Given are the following bases of the vector space $V = \{p \in \mathbb{R}[t] \mid \operatorname{deg}(p) ≤ 3\}$ of all polynomials of degree less than or equal to $3$:
$\mathcal{A} = (t^3, t^2, t, 1)$
$\mathcal{B} = (1, t + 1, t^2 + t + 1, t^3 + t^2 + t + 1)$a) Display the polynomial $p(t)=3t^3+t^2-1$ in coordinate representation with respect to base $\mathcal{A}$ and $\mathcal{B}$.
b) Let $f:V\to V$ be the linear mapping that maps each polynomial from $V$ to its derivative. Determine $M^\mathcal{A}_\mathcal{A}(f)$ and $M_\mathcal{B}^\mathcal{A}(f)$.
a)
$\lambda_1 t^3+\lambda_2 t^2+\lambda_3 t^1+\lambda 4 t^0 = 3t^3+t^2-1t^0\implies \lambda_1=3,\; \lambda_2=1,\;\lambda_3=0,\;\lambda_4=-1$
coordinate representation:$\begin{pmatrix}3\\1\\0\\-1\end{pmatrix}$
$\lambda_1 +\lambda_2 (t+1)+\lambda_3 (t^2 + t + 1) +\lambda 4 (t^3 + t^2 + t + 1) = 3t^3+t^2-1t^0$$\implies \lambda_1=-2,\; \lambda_2=-1,\;\lambda_3=-2,\;\lambda_4=3$
coordinate representation:$\begin{pmatrix}-2\\-1\\-2\\3\end{pmatrix}$
b)
I really don't know how I can calculate $M^\mathcal{A}_\mathcal{A}(f)$ and $M^\mathcal{A}_\mathcal{B}(f)$, can you give me any hints, please?
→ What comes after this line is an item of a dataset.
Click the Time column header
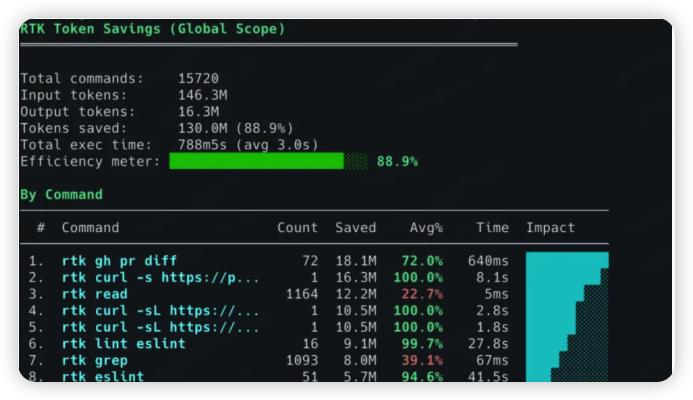click(x=492, y=228)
Part (b): Abbreviate $M:=M_{\mathcal{A}}^{\mathcal{A}}(f)$ and using the convention to write $f(v)=M\hat{v}$, where $\hat{v}$ denotes the coordindate represntation of $v$ in terms of basis $\mathcal{A}$, you can determine $M$ by evaluation $f$ on the basis vectors in $\mathcal{A}$, i. e. $f(t^3)=3t^2$, thus the first column vector of $M$ is $(0,3,0,0)^t$, which is the coordinate representation of the image in terms of $\mathcal{A}$.
If you now want to compute $M_{\mathcal{B}}^{\mathcal{A}}(f)$ you do the same thing, starting with basis elements in $\mathcal{A}$ but then the columns of $M_{\mathcal{B}}^{\mathcal{A}}(f)$ are coordinate representations of the images in terms of basis $\mathcal{B}$. As an example: we have $f(t^3)=3t^2=-3(t+1)+3(t^2 +t+1)$, hence the first column vector of $M_{\mathcal{B}}^{\mathcal{A}}(f)$ is $(0,-3,3,0)^t$.